Tom Switzer used to be the editor of opinion at the Australian newspaper, which perhaps provides a reason for his confusion over what journalism actually is. It is comical even to me that I would have the audacity to correct such an obvious error made by an ex-editor of a national Australian newspaper and now academic fellow at a prestigious university research centre. For starters, ‘opinion’, op-eds or whatever, is not journalism. The basic function of journalism is to report on newsworthy events before, after or while they are happening. Journalism does absolutely nothing else. All the other crap that the media industries pump out under the heading of ‘news’ is an unfortunate side-effect of the newspaper industry, and then 24-hour cable news networks, having to fill the ‘news hole’ in between the advertisements in their publications and broadcasts. (See the opening chapters of Boorstin’s classic text The Image on ‘pseudo-events’.) If newspapers contained only actual news then they would only be a dozen pages or so, published every few days.

It is obvious from Switzer’s piece on the Institute of Public Affairs website that he does not make this distinction. This is telling of the utter poverty of actual journalism in Australia. Someone who should know the difference between actual journalism and other types of media that engage with newsworthy events, but elides such a difference, is unfortunate. A good example is this observation from Switzer:

“The ABC has jettisoned all semblance of impartiality on the issue; its journalists, with rare exceptions, now campaign with a constant stream of scare stories. (Within two weeks recently, the otherwise excellent Lateline broadcast the doom-and-gloom scenarios of Bob Brown, Tim Flannery and Clive Hamilton, whereas in the past two years only one sceptic has been a studio guest – Ian Plimer, in May – and his scholarship was subjected to highly unbalanced, even contemptuous, scrutiny in a news segment just before he himself was interviewed.)”

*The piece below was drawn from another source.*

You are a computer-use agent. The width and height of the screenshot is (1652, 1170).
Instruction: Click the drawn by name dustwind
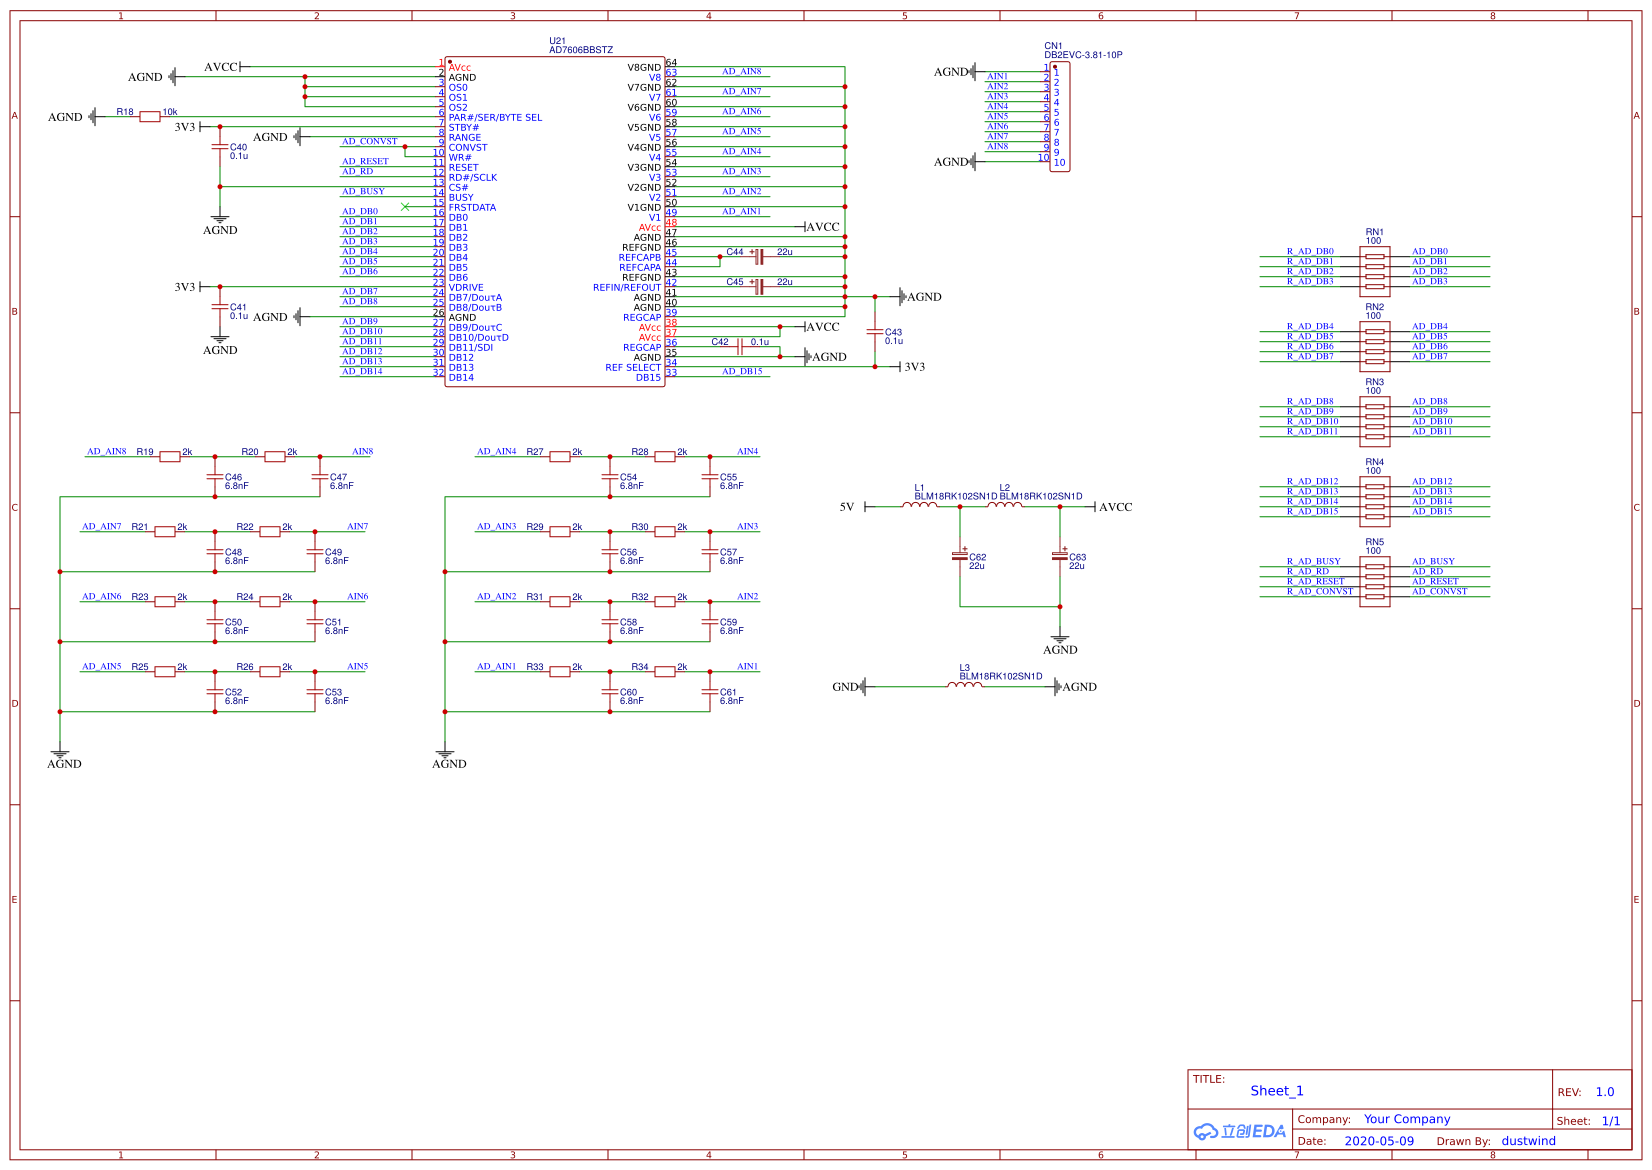(x=1528, y=1140)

Are a current affairs style TV shows ‘journalism’? What news is being distributed through these shows? There is no ‘news’ per se on current affairs style televsion shows. They are like magazines compared to a newspaper. Journalism can be practised through such TV shows, of course, but that is not what we normally expect of it. Switzer then goes on to make the disclaimer about how he is not suggesting ‘there is [a left] cabal in newsrooms’; of course he is not, because he is not talking about ‘newsrooms’.

What is actually at stake in these debates is a continuation of the culture wars. The debate is over the character of ‘debate’ itself played out in these magazine-style TV shows (or magazine-style newspapers in Switzer’s case). Conservatives are attempting to argue that the journalism profession itself is at stake; journalism has nothing to do with presenting ‘debate’. Hearing Tim Flannery or Clive Hamilton talk abvout the environment is not a newsworthy event. It is a product of the unfortunate desparation of media organisations to produce coverage of ‘issues’, not ‘news’. Hence, Jason Wilson’s observation that John Howard bipassed the entire ‘debate machine’ in the media for the direct conduit of talkback radio. The reporting on the PM talking about ‘issues’ is a newsworthy event. Conservatives want to be able to force the ‘conversation’ about ‘issues’ back into the terrain where reportage is without mediation. See how there is a slight of hand here?

Hopefully, with all the pay-wall shenanigans happening at the moment, we can go back to a (perhaps idealised) time of real news instead of this posing punditry.